应用重组酶聚合酶扩增检测法快速分群解脲支原体的探讨

Rapid clustering detection method of ureaplasma urealyticum by recombinant polymerase amplification detection

目的探讨应用重组酶聚合酶扩增(RPA)技术对解脲支原体(UU)快速分群的检测方法,并与PCR-反向点杂交法进行比较,建立UU快速分群的床旁检测(POCT)方法。方法采用UU标准菌株、收集的临床标本及阴性质控菌株,经引物设计和菌株、临床标本DNA提取,对UU标准菌株、收集临床标本及阴性质控菌株进行RPA法、PCR-反向点杂交法分群检测,通过两种方法的结果比较,评价RPA法检测UU快速分群试验的可行性。结果RPA法成功将UU标准菌株分群;113例临床标本中检测发现39例UU感染,其中12例UU为生物Ⅰ群,27例为生物Ⅱ群;阴性质控菌株未扩增;以上UU标准菌株、临床标本、阴性质控菌株经过PCR-反向点杂交法分群,结果与RPA法一致,成功建立UU RPA分群法。结论RPA法与PCR-反向点杂交法对UU进行分群结果一致,应用RPA法可以简捷、快速、高效、灵敏地完成UU的分群,获得致病型UU的诊断结果。

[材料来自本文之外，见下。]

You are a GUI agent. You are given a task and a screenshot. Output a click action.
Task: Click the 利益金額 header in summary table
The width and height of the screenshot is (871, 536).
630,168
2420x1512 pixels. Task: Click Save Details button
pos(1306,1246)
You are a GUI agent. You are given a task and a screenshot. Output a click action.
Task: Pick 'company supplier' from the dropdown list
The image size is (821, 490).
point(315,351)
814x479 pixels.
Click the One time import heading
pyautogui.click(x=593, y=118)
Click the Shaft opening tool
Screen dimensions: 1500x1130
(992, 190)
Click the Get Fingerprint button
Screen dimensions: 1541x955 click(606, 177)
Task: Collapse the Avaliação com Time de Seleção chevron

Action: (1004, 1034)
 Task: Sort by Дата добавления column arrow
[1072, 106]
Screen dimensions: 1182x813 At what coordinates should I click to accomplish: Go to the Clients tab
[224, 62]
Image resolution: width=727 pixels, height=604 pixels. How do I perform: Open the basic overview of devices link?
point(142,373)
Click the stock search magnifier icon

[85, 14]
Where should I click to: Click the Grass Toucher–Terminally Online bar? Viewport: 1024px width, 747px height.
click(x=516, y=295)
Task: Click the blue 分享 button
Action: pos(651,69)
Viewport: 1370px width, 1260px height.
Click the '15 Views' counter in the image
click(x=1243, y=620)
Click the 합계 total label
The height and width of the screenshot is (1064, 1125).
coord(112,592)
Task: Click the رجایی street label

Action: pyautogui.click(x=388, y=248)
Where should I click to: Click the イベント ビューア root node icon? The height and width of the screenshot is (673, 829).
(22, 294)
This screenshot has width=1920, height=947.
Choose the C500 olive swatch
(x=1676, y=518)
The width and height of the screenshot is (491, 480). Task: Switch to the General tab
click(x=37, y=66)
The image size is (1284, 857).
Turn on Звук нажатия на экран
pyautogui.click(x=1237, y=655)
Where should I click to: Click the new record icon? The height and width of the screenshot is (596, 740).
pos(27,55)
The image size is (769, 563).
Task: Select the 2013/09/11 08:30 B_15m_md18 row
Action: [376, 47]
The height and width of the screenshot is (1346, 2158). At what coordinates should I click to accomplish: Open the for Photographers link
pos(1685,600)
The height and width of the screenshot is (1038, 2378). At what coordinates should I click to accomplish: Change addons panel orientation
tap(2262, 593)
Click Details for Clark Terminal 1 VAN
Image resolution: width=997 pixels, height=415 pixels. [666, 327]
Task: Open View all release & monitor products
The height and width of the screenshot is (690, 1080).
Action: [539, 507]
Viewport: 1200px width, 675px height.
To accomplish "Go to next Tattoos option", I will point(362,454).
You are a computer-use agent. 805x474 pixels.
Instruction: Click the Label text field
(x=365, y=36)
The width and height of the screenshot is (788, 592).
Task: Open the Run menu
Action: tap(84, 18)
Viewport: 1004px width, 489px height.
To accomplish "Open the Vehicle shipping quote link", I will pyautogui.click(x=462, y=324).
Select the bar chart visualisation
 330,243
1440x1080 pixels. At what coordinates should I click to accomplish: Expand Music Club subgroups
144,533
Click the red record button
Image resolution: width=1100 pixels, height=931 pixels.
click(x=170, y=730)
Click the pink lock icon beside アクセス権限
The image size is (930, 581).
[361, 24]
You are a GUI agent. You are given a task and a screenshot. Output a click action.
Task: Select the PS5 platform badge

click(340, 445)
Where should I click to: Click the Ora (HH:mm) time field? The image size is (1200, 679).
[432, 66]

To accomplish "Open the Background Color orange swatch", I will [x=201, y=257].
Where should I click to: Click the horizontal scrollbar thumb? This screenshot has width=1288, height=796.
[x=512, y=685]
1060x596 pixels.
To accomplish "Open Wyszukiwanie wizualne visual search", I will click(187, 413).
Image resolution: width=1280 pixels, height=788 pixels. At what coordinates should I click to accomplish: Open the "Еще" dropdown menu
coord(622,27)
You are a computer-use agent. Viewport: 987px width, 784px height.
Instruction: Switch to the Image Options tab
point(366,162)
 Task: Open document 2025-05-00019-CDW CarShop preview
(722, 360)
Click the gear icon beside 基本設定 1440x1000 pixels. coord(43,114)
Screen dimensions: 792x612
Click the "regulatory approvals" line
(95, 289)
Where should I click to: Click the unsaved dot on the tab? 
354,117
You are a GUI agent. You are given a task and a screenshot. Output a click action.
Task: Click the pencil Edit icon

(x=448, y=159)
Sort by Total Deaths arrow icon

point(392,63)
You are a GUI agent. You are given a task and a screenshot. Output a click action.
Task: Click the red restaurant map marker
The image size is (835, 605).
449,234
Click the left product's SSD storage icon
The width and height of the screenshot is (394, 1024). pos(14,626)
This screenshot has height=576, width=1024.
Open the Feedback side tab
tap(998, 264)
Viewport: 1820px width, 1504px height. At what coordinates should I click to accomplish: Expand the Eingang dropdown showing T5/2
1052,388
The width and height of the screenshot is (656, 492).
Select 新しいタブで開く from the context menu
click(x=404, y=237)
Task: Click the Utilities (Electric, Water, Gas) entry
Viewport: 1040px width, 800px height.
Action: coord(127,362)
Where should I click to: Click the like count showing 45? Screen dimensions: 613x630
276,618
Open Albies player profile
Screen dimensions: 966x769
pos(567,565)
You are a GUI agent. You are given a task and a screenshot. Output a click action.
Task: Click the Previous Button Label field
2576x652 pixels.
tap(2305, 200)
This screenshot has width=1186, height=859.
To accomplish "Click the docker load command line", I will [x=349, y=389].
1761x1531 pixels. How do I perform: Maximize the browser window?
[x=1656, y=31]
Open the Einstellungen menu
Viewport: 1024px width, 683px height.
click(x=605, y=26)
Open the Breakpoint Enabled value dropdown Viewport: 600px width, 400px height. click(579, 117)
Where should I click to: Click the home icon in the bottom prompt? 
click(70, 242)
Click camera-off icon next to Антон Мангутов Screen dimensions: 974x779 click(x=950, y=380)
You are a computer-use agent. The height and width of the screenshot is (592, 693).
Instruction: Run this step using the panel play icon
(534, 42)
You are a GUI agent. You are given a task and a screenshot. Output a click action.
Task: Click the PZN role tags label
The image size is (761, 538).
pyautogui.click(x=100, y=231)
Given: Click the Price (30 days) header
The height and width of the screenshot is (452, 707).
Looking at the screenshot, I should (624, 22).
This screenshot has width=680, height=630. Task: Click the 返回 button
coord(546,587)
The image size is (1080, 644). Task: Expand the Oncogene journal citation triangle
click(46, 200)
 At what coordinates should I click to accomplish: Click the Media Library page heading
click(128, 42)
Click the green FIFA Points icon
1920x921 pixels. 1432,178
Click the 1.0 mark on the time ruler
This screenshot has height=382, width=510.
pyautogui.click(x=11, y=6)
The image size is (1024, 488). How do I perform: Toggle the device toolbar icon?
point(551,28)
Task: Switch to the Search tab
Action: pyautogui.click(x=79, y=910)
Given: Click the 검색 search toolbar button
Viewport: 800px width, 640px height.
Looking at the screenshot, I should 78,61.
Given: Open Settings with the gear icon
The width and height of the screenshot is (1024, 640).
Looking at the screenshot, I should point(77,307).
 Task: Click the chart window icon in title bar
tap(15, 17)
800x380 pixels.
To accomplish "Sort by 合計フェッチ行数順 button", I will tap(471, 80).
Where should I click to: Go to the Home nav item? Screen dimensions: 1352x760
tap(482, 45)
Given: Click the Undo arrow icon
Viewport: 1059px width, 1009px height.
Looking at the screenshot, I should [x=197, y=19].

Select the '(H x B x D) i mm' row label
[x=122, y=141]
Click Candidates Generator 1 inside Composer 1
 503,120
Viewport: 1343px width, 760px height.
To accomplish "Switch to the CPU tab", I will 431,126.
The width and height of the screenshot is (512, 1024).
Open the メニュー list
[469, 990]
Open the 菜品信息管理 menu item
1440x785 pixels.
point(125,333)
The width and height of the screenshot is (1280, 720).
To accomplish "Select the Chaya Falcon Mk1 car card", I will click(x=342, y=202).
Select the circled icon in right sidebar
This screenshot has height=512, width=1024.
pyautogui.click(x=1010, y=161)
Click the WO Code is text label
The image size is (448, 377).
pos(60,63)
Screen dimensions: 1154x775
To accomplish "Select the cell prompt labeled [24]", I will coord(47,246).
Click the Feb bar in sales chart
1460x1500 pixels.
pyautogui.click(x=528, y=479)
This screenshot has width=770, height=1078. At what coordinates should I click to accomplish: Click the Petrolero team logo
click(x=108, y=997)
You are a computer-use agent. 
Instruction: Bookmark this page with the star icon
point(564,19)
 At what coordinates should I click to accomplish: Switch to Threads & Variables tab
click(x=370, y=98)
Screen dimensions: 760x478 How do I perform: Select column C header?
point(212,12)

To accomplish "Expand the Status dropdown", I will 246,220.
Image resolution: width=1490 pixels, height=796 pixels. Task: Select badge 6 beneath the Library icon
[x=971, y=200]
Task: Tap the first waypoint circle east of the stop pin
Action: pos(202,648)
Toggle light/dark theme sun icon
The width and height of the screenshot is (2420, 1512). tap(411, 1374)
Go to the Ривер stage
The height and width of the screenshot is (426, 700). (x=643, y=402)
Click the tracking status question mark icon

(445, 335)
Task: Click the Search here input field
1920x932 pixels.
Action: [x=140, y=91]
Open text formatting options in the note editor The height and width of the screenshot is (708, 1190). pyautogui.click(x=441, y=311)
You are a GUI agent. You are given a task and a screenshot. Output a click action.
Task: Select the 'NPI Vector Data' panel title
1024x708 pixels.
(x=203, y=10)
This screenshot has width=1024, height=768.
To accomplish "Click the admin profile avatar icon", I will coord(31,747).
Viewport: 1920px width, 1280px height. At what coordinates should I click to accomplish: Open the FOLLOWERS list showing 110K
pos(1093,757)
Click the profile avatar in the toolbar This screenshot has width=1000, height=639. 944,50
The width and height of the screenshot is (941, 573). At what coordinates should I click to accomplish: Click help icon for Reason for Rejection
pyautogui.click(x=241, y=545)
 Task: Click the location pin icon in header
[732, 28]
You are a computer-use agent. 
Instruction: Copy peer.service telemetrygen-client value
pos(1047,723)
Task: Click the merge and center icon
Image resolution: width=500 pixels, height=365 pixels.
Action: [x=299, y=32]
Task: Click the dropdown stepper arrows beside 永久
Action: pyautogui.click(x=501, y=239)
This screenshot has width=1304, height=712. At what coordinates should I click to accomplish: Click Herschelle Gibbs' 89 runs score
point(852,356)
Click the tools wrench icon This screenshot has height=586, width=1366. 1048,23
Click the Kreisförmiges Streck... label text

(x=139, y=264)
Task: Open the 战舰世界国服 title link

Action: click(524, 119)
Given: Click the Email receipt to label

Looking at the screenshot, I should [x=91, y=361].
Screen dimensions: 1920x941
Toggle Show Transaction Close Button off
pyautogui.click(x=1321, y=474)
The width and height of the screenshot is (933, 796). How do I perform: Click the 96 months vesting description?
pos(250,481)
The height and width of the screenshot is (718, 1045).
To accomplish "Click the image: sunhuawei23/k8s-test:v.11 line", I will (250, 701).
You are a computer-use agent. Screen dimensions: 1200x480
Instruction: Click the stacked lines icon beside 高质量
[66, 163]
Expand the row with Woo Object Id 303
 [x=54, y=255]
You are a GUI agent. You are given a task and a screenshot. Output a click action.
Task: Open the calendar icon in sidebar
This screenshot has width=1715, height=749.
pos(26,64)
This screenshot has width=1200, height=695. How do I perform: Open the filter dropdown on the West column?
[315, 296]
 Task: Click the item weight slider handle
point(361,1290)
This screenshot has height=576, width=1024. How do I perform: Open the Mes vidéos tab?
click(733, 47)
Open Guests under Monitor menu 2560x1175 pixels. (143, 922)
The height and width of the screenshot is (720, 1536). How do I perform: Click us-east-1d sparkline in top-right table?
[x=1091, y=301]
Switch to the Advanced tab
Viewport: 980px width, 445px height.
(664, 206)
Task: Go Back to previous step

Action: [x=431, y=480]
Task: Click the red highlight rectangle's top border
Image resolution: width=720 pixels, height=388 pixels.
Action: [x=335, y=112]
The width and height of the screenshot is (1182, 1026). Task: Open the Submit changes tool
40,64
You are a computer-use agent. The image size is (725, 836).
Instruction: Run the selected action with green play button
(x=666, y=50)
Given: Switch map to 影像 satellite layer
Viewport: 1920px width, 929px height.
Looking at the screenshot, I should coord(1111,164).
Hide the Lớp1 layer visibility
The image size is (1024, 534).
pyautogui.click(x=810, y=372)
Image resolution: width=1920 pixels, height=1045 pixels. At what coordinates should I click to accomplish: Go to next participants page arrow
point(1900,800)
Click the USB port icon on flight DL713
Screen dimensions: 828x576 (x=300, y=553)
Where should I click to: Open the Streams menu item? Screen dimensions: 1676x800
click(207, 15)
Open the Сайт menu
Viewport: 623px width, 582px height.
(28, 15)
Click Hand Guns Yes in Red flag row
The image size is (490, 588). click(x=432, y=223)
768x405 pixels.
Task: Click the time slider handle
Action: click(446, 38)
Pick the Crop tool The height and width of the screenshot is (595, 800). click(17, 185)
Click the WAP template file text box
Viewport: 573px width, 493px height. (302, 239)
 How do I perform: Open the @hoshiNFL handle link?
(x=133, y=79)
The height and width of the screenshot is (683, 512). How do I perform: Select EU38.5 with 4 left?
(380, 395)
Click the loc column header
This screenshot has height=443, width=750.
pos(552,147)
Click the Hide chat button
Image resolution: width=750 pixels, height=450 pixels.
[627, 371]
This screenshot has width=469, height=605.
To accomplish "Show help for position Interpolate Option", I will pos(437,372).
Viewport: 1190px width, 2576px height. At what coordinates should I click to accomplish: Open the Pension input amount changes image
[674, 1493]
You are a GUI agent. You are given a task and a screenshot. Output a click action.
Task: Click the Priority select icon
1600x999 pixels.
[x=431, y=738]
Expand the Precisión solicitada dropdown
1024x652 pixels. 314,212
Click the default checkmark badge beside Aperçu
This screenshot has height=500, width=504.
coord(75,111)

Objective To investigate the method of fast clustering detection method of ureaplasma urealyticum(UU)by recombinase polymerase amplification(RPA)and compare it with PCR reverse dot hybridization,to establish a method of rapid clustering of UU by bedside detection(POCT).Methods The standard strains of UU,the clinical samples and the negative control strains were collected.Then the primers were designed,and the DNA extraction from the above strains and clinical samples were obtained for subsequent analysis.All of these 3 kinds of samples were collected and clustered by RPA method and PCR-reverse dot hybridization.The results were compared to evaluate the feasibility of RPA method for detecting UU fast clustering experiment.Results The standard strain of UU was successfully clustered by RPA method.Among the 113 clinical samples,39 cases of UU infection were detected,among which 12 cases were biologicalⅠand 27 cases were biologicalⅡ.The negative strain was not amplified.The results of these strains by PCR-reverse dot hybridization were consistent with RPA method.UU RPA clustering method was established successfully.Conclusion The results of RPA and PCR-reverse dot hybridization for UU are consistent.Using RPA method can be a simple,rapid,efficient and sensitive to UU clustering and obtain the diagnostic results of pathogenic UU.